页面正文 >>

本文探讨了二叉树的递归算法,包括求最大深度、最低深度、反转二叉树、判断是否是对称树、求节点数目、判断是否是平衡二叉树、路径和等问题,展示了递归在解决二叉树问题中的应用。
二叉树和递归:
递归,是使用计算机解决问题的一种重要的思考方式。而二叉树由于其天然的递归结构,使得基于二叉树的算法,均拥有着递归性质。使用二叉树,是研究学习递归算法的最佳入门方式。在这一章里,我们就来看一看二叉树中的递归算法。
二叉树天然的递归结构
问题1:Maximum Depth of Binary Tree(求最大深度)
/// Recursive
/// Time Complexity: O(n), where n is the nodes' number in the tree
/// Space Complexity: O(h), where h is the height of the tree
class Solution {
public:
int maxDepth(TreeNode* root) {
if(root == NULL)
return 0;
return 1 + max(maxDepth(root->left), maxDepth(root->right));
}
};问题2: Minimum Depth of Binary Tree(最低深度)
/// Recursive
/// Time Complexity: O(n)
/// Space Complexity: O(h)
class Solution {
public:
int minDepth(TreeNode* root) {
if(root == NULL)
return 0;
if(root->left == NULL && root->right == NULL)
return 1;
int ret = INT_MAX;
if(root->left != NULL)
ret = min(ret, 1 + minDepth(root->left));
if(root->right != NULL)
ret = min(ret, 1 + minDepth(root->right));
return ret;
}
};问题3:Invert Binary Tree(反转二叉树)
/// Recursive
/// Time Complexity: O(n), where n is the node's number of the tree
/// Space Complexity: O(h), where h is the height of the tree
class Solution {
public:
TreeNode* invertTree(TreeNode* root) {
if(root == NULL)
return NULL;
invertTree(root->left);
invertTree(root->right);
swap(root->left, root->right);
return root;
}
};问题4:Symmetric Tree(判断是否是对称树)

任务 1 >>
页面正文认为,学习研究递归算法最好从什么入门?
任务 2 >>
页面正文说,基于二叉树的算法都具有递归性质。请用一到三句话说明其中的原因。
这些记录与页面正文的内容无关。

所给数据 >>
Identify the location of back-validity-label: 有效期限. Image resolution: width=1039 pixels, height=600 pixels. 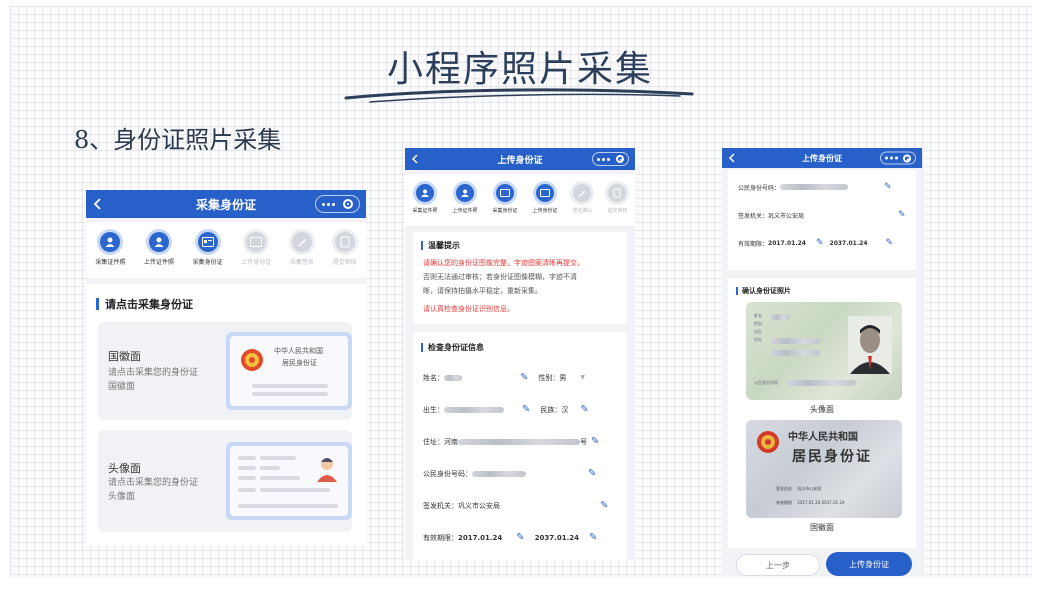
(784, 502).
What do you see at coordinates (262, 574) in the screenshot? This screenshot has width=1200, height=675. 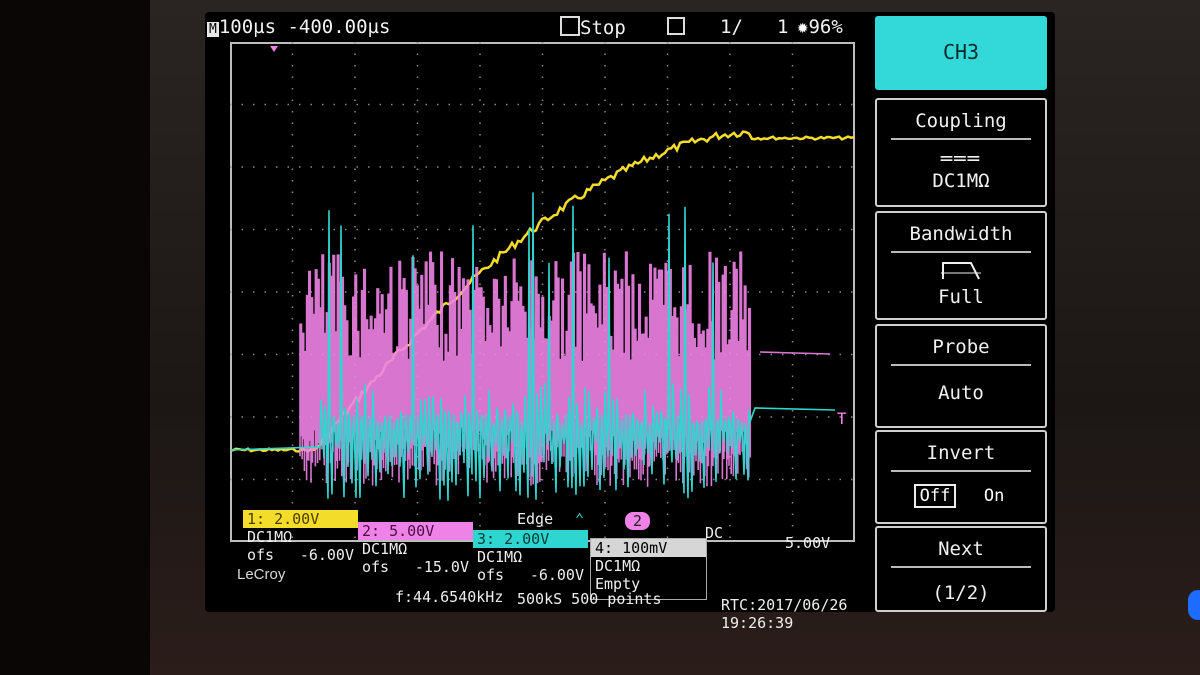 I see `brand-logo: LeCroy` at bounding box center [262, 574].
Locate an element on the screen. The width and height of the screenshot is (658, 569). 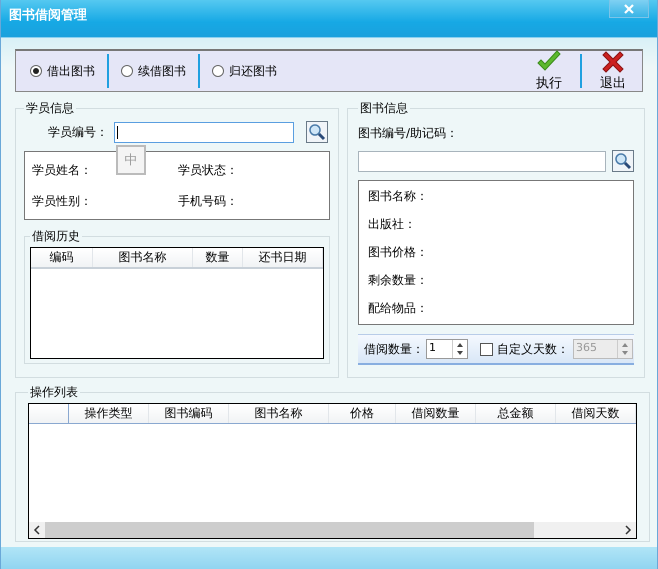
scroll-thumb is located at coordinates (290, 530).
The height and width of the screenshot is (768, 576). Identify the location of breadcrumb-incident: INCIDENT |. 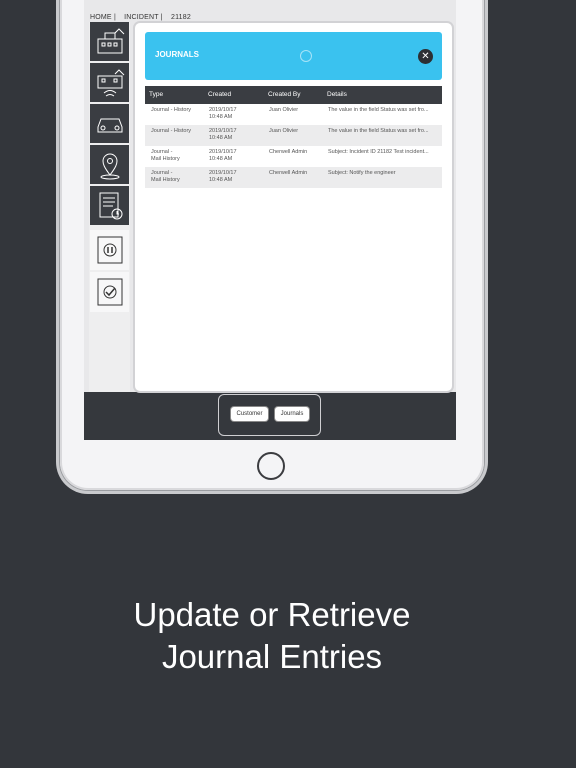
(144, 18).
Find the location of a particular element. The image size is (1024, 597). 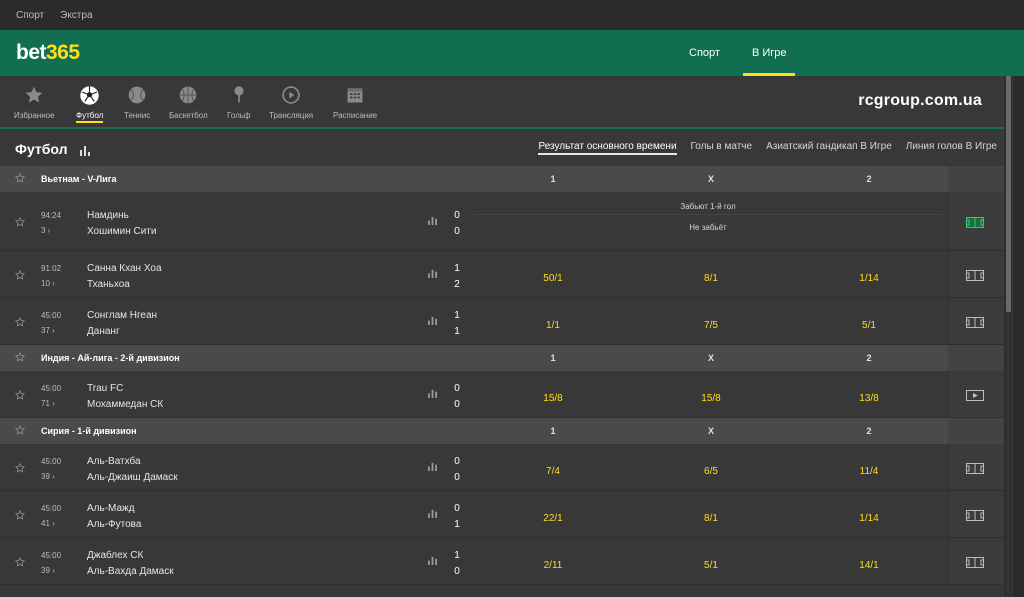

tab-goal-line: Линия голов В Игре is located at coordinates (952, 148).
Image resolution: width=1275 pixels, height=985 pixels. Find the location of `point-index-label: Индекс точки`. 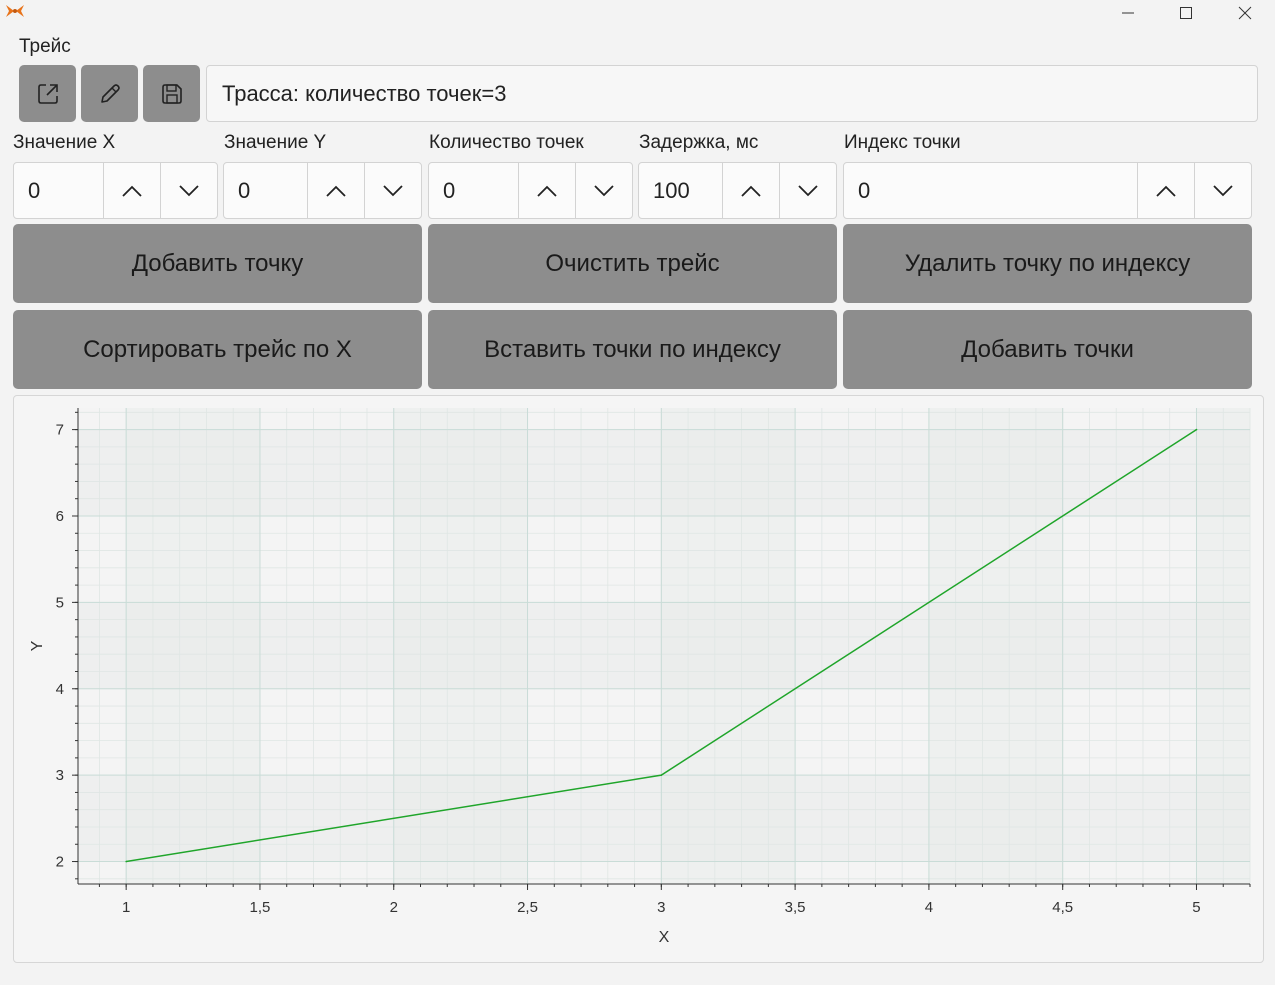

point-index-label: Индекс точки is located at coordinates (902, 142).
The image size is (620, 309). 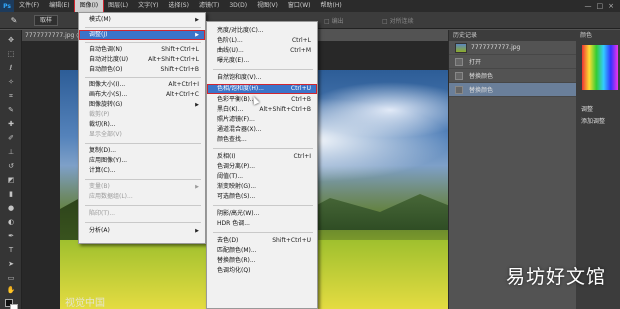 I want to click on menu-item-curves: 曲线(U)... Ctrl+M, so click(x=262, y=51).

作答 1 >>
使用二叉树。

作答 2 >>
二叉树本身具有天然的递归结构,因此基于二叉树的算法都拥有递归性质。